This package includes a device driver for the GN4124 PCI-E board and a module for raw PCI I/O, used at CERN as development tool to help prototyping White Rabbit hardware and software.
All code and documentation is released according to the GNU GPL, version 2 or (at your option) any later version.
Still to be done, I'm sorry. Stay tuned.
The kernel module for raw I/O is called rawrabbit. After
running make you'll find a file called rawrabbit.ko
.
To compile you may optionally set the following three variables in your environment:
CROSS_COMPILE
ARCH
LINUX
The code has been run-tested on version 2.6.34, and compile-tested on 2.6.24.7-rt27, 2.6.29.4-rt15, 2.6.31.6-rt19, 2.6.31.12-rt21.
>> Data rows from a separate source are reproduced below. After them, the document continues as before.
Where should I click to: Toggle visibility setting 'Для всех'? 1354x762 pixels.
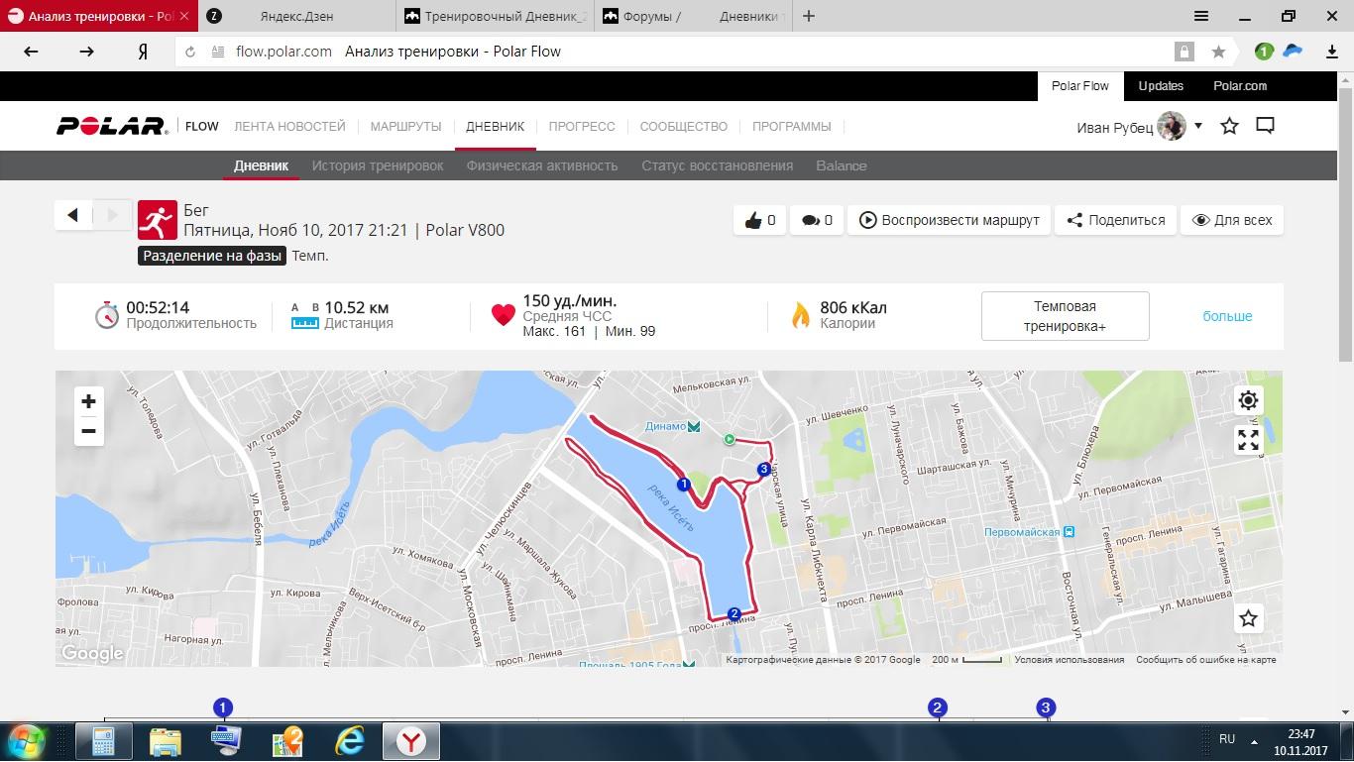coord(1231,220)
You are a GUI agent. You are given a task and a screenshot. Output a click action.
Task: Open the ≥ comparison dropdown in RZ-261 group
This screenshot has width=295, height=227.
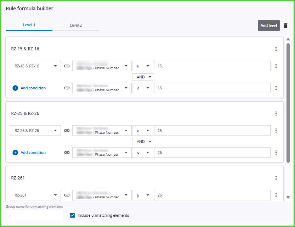click(x=143, y=195)
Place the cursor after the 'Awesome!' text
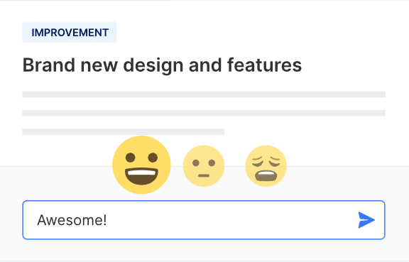Image resolution: width=409 pixels, height=262 pixels. (x=107, y=220)
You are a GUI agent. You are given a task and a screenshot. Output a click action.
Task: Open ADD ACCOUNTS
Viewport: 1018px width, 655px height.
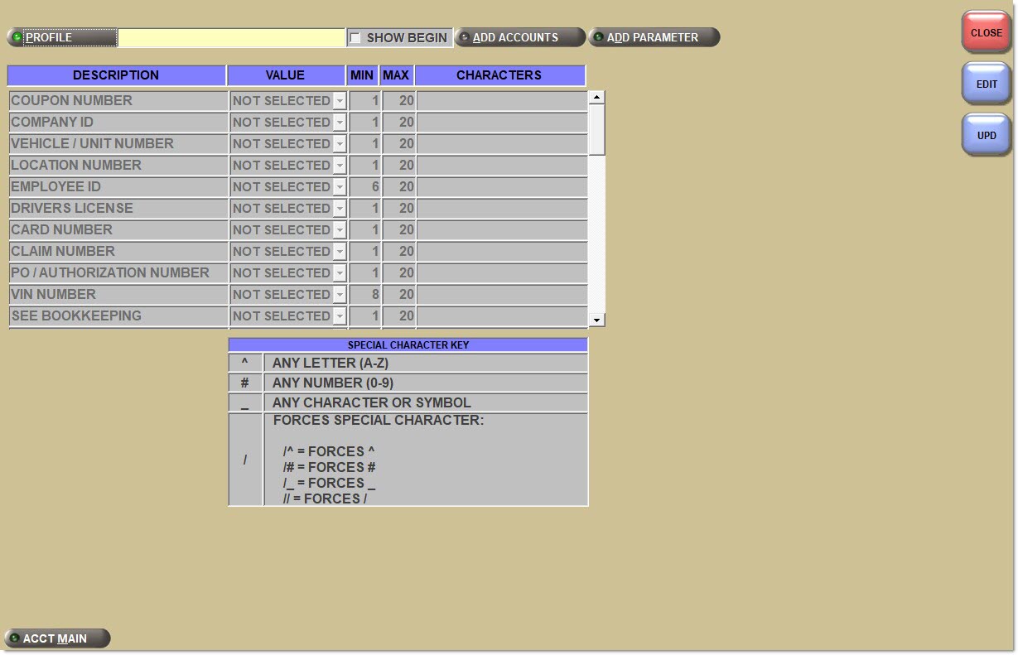520,37
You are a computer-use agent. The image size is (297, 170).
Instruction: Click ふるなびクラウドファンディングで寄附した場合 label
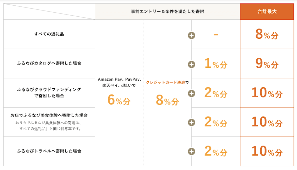pos(49,92)
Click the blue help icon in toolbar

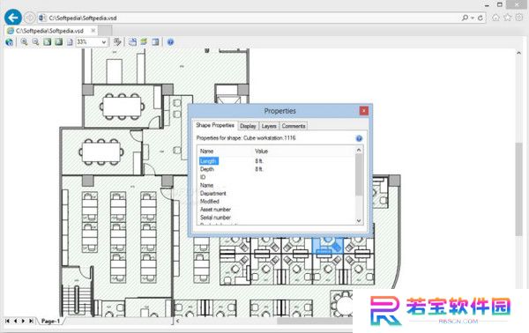coord(170,42)
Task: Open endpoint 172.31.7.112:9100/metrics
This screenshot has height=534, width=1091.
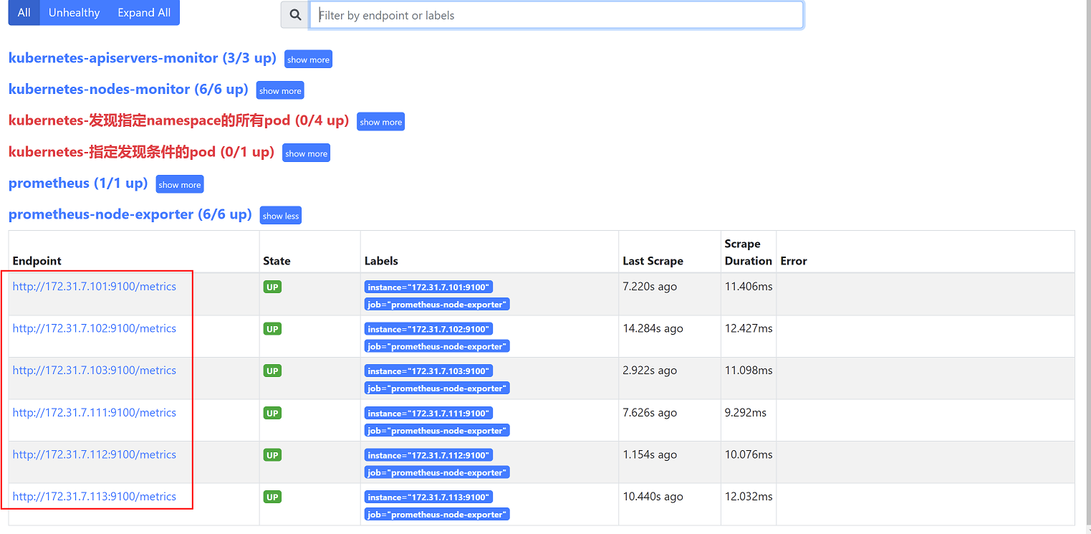Action: point(94,454)
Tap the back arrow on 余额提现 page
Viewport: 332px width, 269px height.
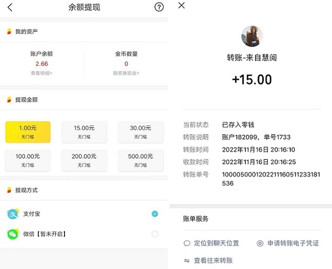tap(10, 8)
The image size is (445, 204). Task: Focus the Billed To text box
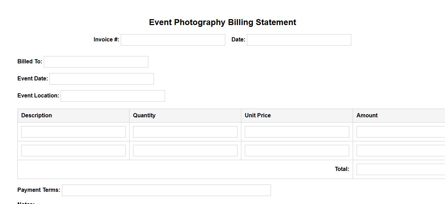tap(96, 62)
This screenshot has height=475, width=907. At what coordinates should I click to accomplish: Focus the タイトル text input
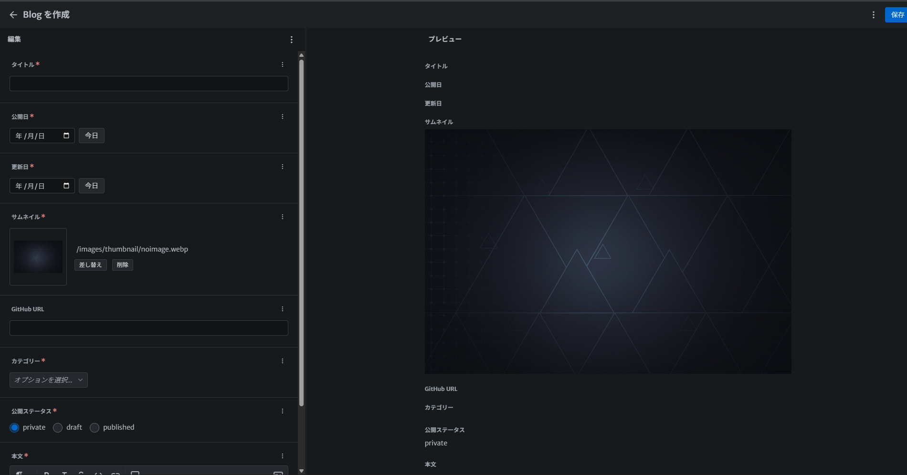point(148,84)
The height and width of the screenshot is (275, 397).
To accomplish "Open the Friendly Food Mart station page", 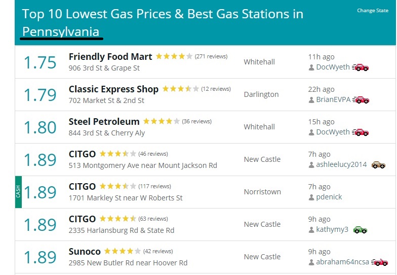I will [x=110, y=57].
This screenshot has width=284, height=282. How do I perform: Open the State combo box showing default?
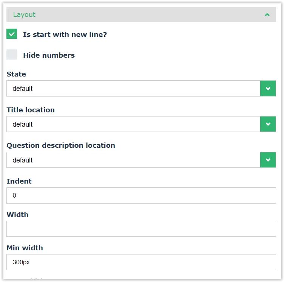133,89
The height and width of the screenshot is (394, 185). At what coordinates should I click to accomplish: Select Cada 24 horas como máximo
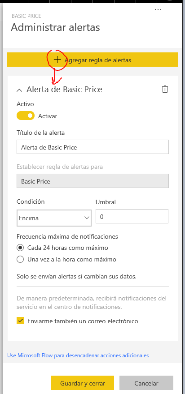(x=20, y=248)
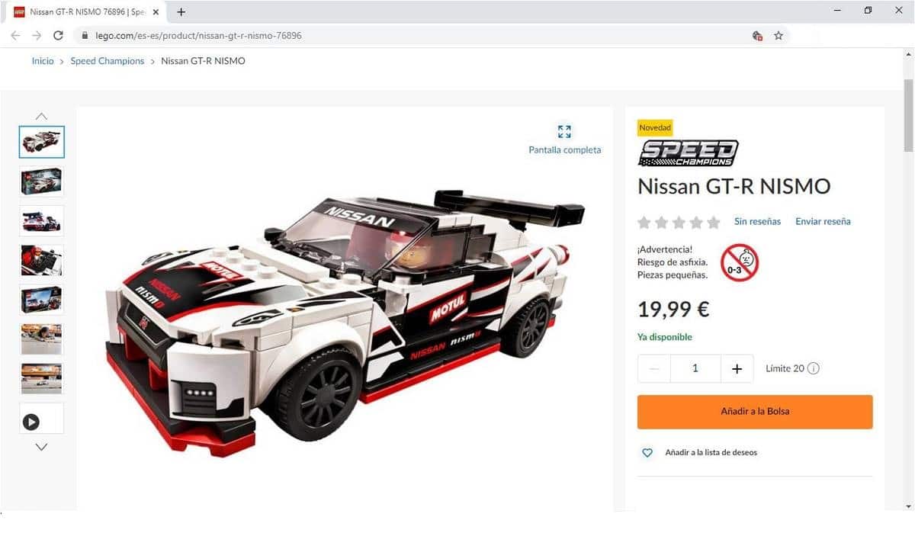
Task: Open fullscreen Pantalla completa icon
Action: click(x=564, y=131)
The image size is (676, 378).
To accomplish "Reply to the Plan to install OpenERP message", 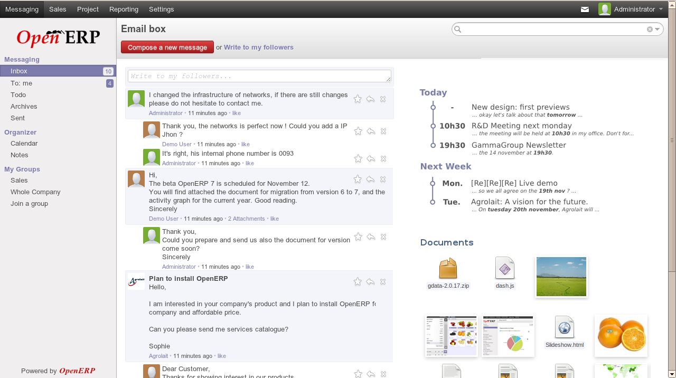I will [x=371, y=282].
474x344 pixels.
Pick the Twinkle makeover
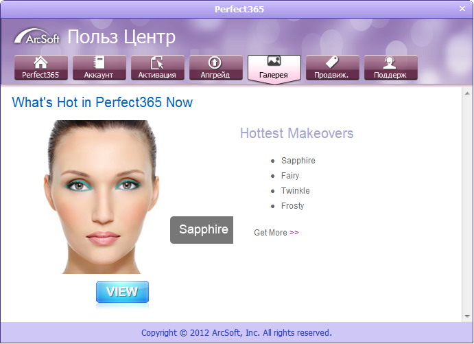(x=296, y=191)
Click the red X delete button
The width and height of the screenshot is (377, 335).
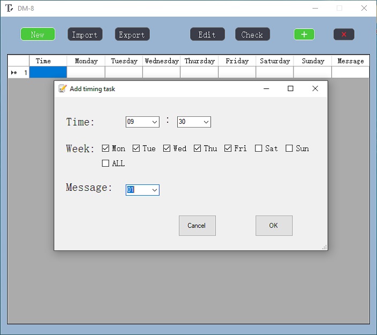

The module creates a misc char device driver, with major number 10
and minor number 42. If you are running udev the special file
/dev/rawrabbit
will be created automatically.
Warning: future releases of this package may change the device number or switch to several devices, I'm yet undecided on this choice.
The driver is designed to act as a misc device (i.e. a char device) towards user programs and as a PCI driver towards hardware, declaring the pair vendor/device it is able to drive.
The pair of identifiers is predefined at compile time but can be changed
at run time. The defaults (set forth in rawrabbit.h
refer to
the GN4124 evaluation board. The values can also be changed at module
load time by setting the vendor
and device
arguments.
For example the following command
sets rawrabbit to look for a 3com Ethernet device:
insmod rawrabbit.ko vendor=0x10b7 device=0x9055
When the driver is loaded it registers as a PCI driver for the preselected vendor/device pair, but loading succeeds even if no matching peripheral exists on the system, as user space programs can request a different vendor/device pair at runtime. Since a single bus might host several instances of the same peripheral, user space programs can also specify the bus and devfn values in order to select a specific instance of the hardware device. Similarly, the pair subvendor/subdevice may be specified.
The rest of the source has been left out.